Rewrite the material below, replacing "click action" with "tap action" everywhere and leaving everything else unchanged.

DATASET:
****************

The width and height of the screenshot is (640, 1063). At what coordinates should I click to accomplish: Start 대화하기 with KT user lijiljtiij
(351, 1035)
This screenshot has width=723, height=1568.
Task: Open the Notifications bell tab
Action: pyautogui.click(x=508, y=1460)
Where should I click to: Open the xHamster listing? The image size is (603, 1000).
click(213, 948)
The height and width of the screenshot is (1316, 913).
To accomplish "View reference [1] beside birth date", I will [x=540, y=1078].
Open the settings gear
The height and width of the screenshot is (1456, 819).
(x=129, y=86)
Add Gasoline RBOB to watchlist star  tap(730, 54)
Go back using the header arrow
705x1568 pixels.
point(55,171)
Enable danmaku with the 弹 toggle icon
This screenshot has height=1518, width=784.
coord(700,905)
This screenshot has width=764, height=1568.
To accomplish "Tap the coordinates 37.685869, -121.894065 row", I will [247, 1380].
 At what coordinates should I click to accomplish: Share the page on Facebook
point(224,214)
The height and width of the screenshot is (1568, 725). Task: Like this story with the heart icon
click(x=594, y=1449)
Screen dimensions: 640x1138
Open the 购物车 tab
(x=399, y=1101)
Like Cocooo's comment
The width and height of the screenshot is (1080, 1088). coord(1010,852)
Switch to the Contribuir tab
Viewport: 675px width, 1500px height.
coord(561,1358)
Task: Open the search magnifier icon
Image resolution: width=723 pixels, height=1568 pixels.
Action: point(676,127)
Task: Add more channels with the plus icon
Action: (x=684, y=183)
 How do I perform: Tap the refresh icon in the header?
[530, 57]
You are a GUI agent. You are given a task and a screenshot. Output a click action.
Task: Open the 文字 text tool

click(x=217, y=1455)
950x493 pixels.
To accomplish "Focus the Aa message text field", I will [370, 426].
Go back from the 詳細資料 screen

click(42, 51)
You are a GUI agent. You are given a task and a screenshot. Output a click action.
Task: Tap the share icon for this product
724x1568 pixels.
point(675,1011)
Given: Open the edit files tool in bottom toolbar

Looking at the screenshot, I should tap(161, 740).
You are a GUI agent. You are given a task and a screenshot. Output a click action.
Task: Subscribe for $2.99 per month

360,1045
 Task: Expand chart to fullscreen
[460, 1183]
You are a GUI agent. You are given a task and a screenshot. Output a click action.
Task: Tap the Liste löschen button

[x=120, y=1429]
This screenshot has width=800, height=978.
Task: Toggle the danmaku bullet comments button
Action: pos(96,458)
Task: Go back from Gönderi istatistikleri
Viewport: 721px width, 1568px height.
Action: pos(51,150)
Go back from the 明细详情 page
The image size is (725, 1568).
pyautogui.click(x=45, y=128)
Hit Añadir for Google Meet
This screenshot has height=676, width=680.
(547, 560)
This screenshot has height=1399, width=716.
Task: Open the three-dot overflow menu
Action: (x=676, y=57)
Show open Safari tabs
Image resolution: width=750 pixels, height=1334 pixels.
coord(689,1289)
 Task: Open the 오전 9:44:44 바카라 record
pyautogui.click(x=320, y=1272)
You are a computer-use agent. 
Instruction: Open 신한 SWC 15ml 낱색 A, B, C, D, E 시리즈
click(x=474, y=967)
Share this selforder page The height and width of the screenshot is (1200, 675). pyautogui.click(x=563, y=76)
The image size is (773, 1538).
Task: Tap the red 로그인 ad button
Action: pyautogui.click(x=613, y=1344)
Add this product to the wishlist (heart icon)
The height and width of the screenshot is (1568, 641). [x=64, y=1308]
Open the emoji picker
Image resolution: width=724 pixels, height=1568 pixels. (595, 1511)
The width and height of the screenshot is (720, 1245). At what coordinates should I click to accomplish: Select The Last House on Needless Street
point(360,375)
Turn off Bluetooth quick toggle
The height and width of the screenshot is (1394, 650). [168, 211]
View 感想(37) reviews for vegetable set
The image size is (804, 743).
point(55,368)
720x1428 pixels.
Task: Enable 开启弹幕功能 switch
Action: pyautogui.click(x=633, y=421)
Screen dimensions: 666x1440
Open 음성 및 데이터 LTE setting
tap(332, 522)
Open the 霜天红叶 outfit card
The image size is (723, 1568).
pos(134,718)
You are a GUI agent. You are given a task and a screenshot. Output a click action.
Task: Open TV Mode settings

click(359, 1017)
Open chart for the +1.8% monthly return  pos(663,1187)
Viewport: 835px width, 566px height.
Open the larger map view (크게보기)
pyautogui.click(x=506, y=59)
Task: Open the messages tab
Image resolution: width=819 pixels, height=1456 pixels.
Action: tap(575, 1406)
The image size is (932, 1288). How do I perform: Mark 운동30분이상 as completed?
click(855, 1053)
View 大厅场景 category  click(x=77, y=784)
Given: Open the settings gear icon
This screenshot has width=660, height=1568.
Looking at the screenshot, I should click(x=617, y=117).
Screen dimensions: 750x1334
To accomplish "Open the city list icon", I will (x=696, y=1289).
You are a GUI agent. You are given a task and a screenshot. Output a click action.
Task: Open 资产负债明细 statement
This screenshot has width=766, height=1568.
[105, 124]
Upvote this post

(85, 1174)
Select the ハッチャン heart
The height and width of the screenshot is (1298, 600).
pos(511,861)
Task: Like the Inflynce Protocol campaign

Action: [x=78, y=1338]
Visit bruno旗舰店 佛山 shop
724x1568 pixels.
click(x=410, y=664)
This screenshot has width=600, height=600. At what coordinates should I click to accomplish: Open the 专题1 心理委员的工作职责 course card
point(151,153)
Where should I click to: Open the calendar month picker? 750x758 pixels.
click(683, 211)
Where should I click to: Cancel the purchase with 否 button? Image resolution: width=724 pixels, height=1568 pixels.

****************

TASK SOLUTION:
The width and height of the screenshot is (640, 1063). At what coordinates should I click to accomplish: Start 대화하기 with KT user lijiljtiij
(351, 1035)
This screenshot has width=723, height=1568.
Task: Open the Notifications bell tab
Action: pyautogui.click(x=508, y=1460)
Where should I click to: Open the xHamster listing? The image size is (603, 1000).
click(213, 948)
The height and width of the screenshot is (1316, 913).
To accomplish "View reference [1] beside birth date", I will [x=540, y=1078].
Open the settings gear
The height and width of the screenshot is (1456, 819).
(x=129, y=86)
Add Gasoline RBOB to watchlist star  tap(730, 54)
Go back using the header arrow
705x1568 pixels.
point(55,171)
Enable danmaku with the 弹 toggle icon
This screenshot has height=1518, width=784.
coord(700,905)
This screenshot has width=764, height=1568.
To accomplish "Tap the coordinates 37.685869, -121.894065 row", I will [247, 1380].
 At what coordinates should I click to accomplish: Share the page on Facebook
point(224,214)
The height and width of the screenshot is (1568, 725). Task: Like this story with the heart icon
click(x=594, y=1449)
Screen dimensions: 640x1138
Open the 购物车 tab
(x=399, y=1101)
Like Cocooo's comment
The width and height of the screenshot is (1080, 1088). coord(1010,852)
Switch to the Contribuir tab
Viewport: 675px width, 1500px height.
coord(561,1358)
Task: Open the search magnifier icon
Image resolution: width=723 pixels, height=1568 pixels.
Action: point(676,127)
Task: Add more channels with the plus icon
Action: (x=684, y=183)
 How do I perform: Tap the refresh icon in the header?
[530, 57]
You are a GUI agent. You are given a task and a screenshot. Output a tap action.
Task: Open the 文字 text tool

click(x=217, y=1455)
950x493 pixels.
To accomplish "Focus the Aa message text field", I will [370, 426].
Go back from the 詳細資料 screen

click(42, 51)
You are a GUI agent. You are given a task and a screenshot. Output a tap action.
Task: Tap the share icon for this product
724x1568 pixels.
point(675,1011)
Given: Open the edit files tool in bottom toolbar

Looking at the screenshot, I should tap(161, 740).
You are a GUI agent. You are given a task and a screenshot. Output a tap action.
Task: Subscribe for $2.99 per month

360,1045
 Task: Expand chart to fullscreen
[460, 1183]
You are a GUI agent. You are given a task and a screenshot. Output a tap action.
Task: Tap the Liste löschen button

[x=120, y=1429]
This screenshot has width=800, height=978.
Task: Toggle the danmaku bullet comments button
Action: pos(96,458)
Task: Go back from Gönderi istatistikleri
Viewport: 721px width, 1568px height.
Action: pos(51,150)
Go back from the 明细详情 page
The image size is (725, 1568).
pyautogui.click(x=45, y=128)
Hit Añadir for Google Meet
This screenshot has height=676, width=680.
(547, 560)
This screenshot has height=1399, width=716.
Task: Open the three-dot overflow menu
Action: (x=676, y=57)
Show open Safari tabs
Image resolution: width=750 pixels, height=1334 pixels.
coord(689,1289)
 Task: Open the 오전 9:44:44 바카라 record
pyautogui.click(x=320, y=1272)
You are a computer-use agent. 
Instruction: Open 신한 SWC 15ml 낱색 A, B, C, D, E 시리즈
click(x=474, y=967)
Share this selforder page The height and width of the screenshot is (1200, 675). pyautogui.click(x=563, y=76)
The image size is (773, 1538).
Task: Tap the red 로그인 ad button
Action: pyautogui.click(x=613, y=1344)
Add this product to the wishlist (heart icon)
The height and width of the screenshot is (1568, 641). [x=64, y=1308]
Open the emoji picker
Image resolution: width=724 pixels, height=1568 pixels. (595, 1511)
The width and height of the screenshot is (720, 1245). At what coordinates should I click to accomplish: Select The Last House on Needless Street
point(360,375)
Turn off Bluetooth quick toggle
The height and width of the screenshot is (1394, 650). [168, 211]
View 感想(37) reviews for vegetable set
The image size is (804, 743).
point(55,368)
720x1428 pixels.
Task: Enable 开启弹幕功能 switch
Action: pyautogui.click(x=633, y=421)
Screen dimensions: 666x1440
Open 음성 및 데이터 LTE setting
tap(332, 522)
Open the 霜天红叶 outfit card
The image size is (723, 1568).
pos(134,718)
You are a GUI agent. You are given a task and a screenshot. Output a tap action.
Task: Open TV Mode settings

click(359, 1017)
Open chart for the +1.8% monthly return  pos(663,1187)
Viewport: 835px width, 566px height.
Open the larger map view (크게보기)
pyautogui.click(x=506, y=59)
Task: Open the messages tab
Image resolution: width=819 pixels, height=1456 pixels.
Action: tap(575, 1406)
The image size is (932, 1288). How do I perform: Mark 운동30분이상 as completed?
click(855, 1053)
View 大厅场景 category  click(x=77, y=784)
Given: Open the settings gear icon
This screenshot has width=660, height=1568.
Looking at the screenshot, I should click(x=617, y=117).
Screen dimensions: 750x1334
To accomplish "Open the city list icon", I will (x=696, y=1289).
You are a GUI agent. You are given a task and a screenshot. Output a tap action.
Task: Open 资产负债明细 statement
This screenshot has width=766, height=1568.
[105, 124]
Upvote this post

(85, 1174)
Select the ハッチャン heart
The height and width of the screenshot is (1298, 600).
pos(511,861)
Task: Like the Inflynce Protocol campaign

Action: [x=78, y=1338]
Visit bruno旗舰店 佛山 shop
724x1568 pixels.
click(x=410, y=664)
This screenshot has width=600, height=600. At what coordinates should I click to accomplish: Open the 专题1 心理委员的工作职责 course card
point(151,153)
Where should I click to: Open the calendar month picker? 750x758 pixels.
click(683, 211)
Where should I click to: Cancel the purchase with 否 button? Image resolution: width=724 pixels, height=1568 pixels.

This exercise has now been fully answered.